The Mississippi Legislature approved a bill on Wednesday that gives the state the power to ban anything that is prohibited by The Bible.
The bill goes further than the one signed into law last week that allows individuals and corporations with religious objections to deny services to gay couples. This law has been widely condemned throughout the 21st century.
The state's Gov. Phil Bryant said he wanted "to protect sincerely held religious beliefs."
Bryant also is expected to sign the so-called "Religious Preservation Act," which bans, among other things, leavened bread (Deuteronomy 16:3), eating pork (Leviticus 11:7-8), eating shellfish (Deuteronomy 14:9-10), and eating anything with fat (Leviticus 3:17); cutting the sides of your hair and trimming your beard (Leviticus 19:27); wearing polyester or anything else with more than one fabric (Leviticus 19:19); getting tattoos (Leviticus 19:28); or having women teach or having jobs where they have authority over men (1 Timothy 2:12).
State Sen. Euphus Imbroglio (R-Gaptooth), one of the bill's sponsors, admitted the last provision was unnecessary because "we have few jobs where women have authority over men, or few jobs of any kind, for that matter."
The Bible also calls for executing anyone who works on the Sabbath (Exodus 31:14).
Experts say the law may have an unintended consequence in the immigration debate.

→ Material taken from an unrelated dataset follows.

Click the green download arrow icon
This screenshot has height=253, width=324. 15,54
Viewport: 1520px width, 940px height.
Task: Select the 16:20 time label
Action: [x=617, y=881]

Leviticus 19:33-34 maintains that all foreigners be treated the same as those who are native born.
Economists expect the new law will have a devastating effect on the state's economy - particularly in its leading industries -- fishing, tattoo parlors, and Sunday liquor sales.
When asked what impact, if any, the law would have on technology industries, Imbroglio responded, "What's technology?"
States such as North Carolina and Indiana are considering similar bills.